Zunächst soll er in einem weißen Honda Platz genommen haben, danach verliert sich seine Spur. Niemand konnte – oder wollte – ihn finden. Zwar kam die »Operation Käfig« in Gang, die Polizei kontrollierte zahlreiche Fahrzeuge, doch besteht erneut der Verdacht, dass Angehörige der Mossos d’Esquadra Puigdemont geholfen haben. Zwei Polizisten wurden kurz nach seinem Auftritt festgenommen, befinden sich jedoch wieder auf freiem Fuß.

Míguez vermutet, dass Puigdemont mit seinem Manöver versucht habe, den Konflikt sowie die Repression von Seiten des Staats aufrechtzuerhalten«. Dabei gehe es ihm vor allem darum »das Fehlen demokratischer Normalität aufzuzeigen und damit dem PSOE Druck zu machen«.
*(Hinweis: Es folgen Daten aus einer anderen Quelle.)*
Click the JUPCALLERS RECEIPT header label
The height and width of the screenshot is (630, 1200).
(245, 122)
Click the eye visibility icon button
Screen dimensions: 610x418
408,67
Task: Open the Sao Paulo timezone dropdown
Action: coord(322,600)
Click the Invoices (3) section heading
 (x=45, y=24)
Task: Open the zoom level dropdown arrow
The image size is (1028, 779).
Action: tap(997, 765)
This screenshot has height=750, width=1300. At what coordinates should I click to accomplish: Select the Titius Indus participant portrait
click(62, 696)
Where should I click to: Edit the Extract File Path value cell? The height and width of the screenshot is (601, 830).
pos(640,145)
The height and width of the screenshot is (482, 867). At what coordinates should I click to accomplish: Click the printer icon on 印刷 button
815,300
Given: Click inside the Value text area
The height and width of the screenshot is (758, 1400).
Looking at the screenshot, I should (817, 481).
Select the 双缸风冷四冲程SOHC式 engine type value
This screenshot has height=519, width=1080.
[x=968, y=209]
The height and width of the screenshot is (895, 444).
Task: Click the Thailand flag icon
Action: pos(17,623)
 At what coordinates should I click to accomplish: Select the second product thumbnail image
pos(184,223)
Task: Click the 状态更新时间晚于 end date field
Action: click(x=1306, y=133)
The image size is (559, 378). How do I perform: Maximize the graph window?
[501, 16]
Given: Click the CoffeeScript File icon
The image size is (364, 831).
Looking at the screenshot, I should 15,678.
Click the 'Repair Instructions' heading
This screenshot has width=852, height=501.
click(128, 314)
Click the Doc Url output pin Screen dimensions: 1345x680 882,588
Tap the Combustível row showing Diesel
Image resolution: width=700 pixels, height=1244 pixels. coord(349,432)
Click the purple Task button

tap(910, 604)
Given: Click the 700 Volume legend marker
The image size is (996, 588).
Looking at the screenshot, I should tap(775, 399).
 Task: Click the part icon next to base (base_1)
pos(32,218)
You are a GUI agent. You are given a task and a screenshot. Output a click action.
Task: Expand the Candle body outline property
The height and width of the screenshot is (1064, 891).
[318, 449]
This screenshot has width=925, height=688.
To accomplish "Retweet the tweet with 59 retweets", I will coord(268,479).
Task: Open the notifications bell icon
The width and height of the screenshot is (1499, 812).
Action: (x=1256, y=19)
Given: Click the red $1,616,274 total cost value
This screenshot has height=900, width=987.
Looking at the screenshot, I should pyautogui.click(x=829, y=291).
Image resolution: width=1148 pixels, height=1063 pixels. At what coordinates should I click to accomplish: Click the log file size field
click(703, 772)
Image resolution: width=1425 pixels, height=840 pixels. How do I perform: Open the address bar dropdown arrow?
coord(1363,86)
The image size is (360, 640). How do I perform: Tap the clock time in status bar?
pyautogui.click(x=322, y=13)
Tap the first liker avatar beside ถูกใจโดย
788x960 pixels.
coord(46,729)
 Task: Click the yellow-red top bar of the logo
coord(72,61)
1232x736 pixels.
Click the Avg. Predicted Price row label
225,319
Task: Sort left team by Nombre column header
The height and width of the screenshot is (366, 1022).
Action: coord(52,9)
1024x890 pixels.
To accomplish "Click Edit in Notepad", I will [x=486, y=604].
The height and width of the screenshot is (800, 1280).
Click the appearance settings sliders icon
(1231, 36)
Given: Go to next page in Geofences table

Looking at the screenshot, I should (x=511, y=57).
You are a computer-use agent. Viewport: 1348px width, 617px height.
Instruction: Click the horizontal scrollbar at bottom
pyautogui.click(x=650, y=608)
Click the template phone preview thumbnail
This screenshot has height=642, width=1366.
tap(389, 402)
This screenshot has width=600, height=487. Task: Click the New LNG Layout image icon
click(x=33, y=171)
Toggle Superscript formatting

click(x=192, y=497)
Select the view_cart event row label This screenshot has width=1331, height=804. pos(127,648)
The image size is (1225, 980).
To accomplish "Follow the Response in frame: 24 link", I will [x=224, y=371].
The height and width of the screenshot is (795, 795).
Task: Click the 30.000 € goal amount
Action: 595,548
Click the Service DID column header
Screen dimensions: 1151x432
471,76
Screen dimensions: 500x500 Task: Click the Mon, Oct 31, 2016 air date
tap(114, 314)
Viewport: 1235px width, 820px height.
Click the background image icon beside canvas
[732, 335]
Puigdemont meldete sich unterdessen aus Brüssel zurück. Auf X ließ er Medien und Polizeibehörden wissen, dass er »nie willens war«, sich zu stellen oder seine »Festnahme zu erleichtern«. Für ihn sei es »inakzeptabel, aus politischen Gründen verfolgt zu werden«. Doch trotz seines politischen Stunts könnte er seine politische Führungsrolle in Katalonien endgültig verlieren.